ISTANBUL (TIP): Turkish media have named a one-armed Chechen warlord as the mastermind behind the Istanbul Ataturk Airport massacre. The shocking triple suicide bombing on Tuesday, 28th June, claimed the lives of 43 people – 19 of them foreigners – and injuring more than 300.
The Turkish authorities have pointed the finger at Sunni terrorist group Islamic State (Isis). The attackers have been identified as being Russian, Uzbek and Kyrgyz nationals.
No terror group claimed responsibility for the attack so far, as pictures emerged of the bombers wheeling baggage into the airport before they began shooting innocent civilians. Some reports have named one of the men as Osman Vadinov, and he is said to have crossed into Turkey from Syria last year.

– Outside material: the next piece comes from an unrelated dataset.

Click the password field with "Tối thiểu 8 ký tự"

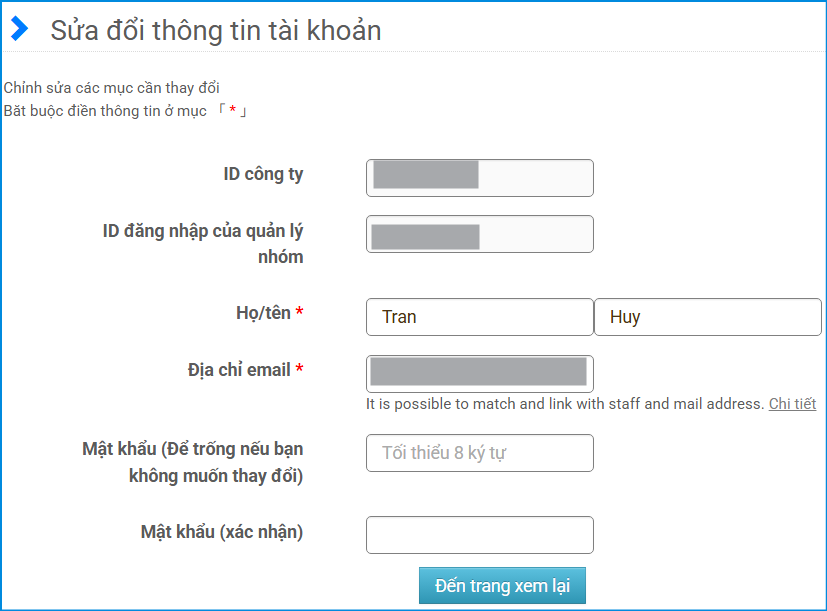click(x=479, y=453)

Following the deadly attack, police carried out raids on 16 separate locations in Istanbul and rounded up 13 people suspected of having links to IS (Daesh). According to reports, the manhunt spanned three neighborhoods on the city’s Asian and European sides.
Turkish police are hoping to track down Akhmed Chataev, an IS commander with at least 130 militants at his disposal as a matter of priority, according to the BBC. Chataev, who is also known by his nom de guerre “Akhmed the one-armed”, is accused by security sources of creating terror cells that can be sent into Russia.
Chataev, who claims that his right arm was chopped off in prison, is thought to target young men who hold European Union passports for jihad. The Chechen is believed to have fled Russia 12 years ago, and was granted refugee status in Austria.
He is accused of sending military equipment to the Northern Caucuses for terrorists to use and in 2008, he was arrested in Sweden and spent a year in jail for illegal possession of Kalashnikov guns, explosives and bullets, which were found in his car, the Daily Mail reported. Chataev insisted that he was trapped in a sting operation.
After relocating again to Ukraine he is then said to have narrowly avoided deportation to Russia because of his Austrian citizenship. A year later he was injured in a battle in the Lopota mountain valley, in Georgia.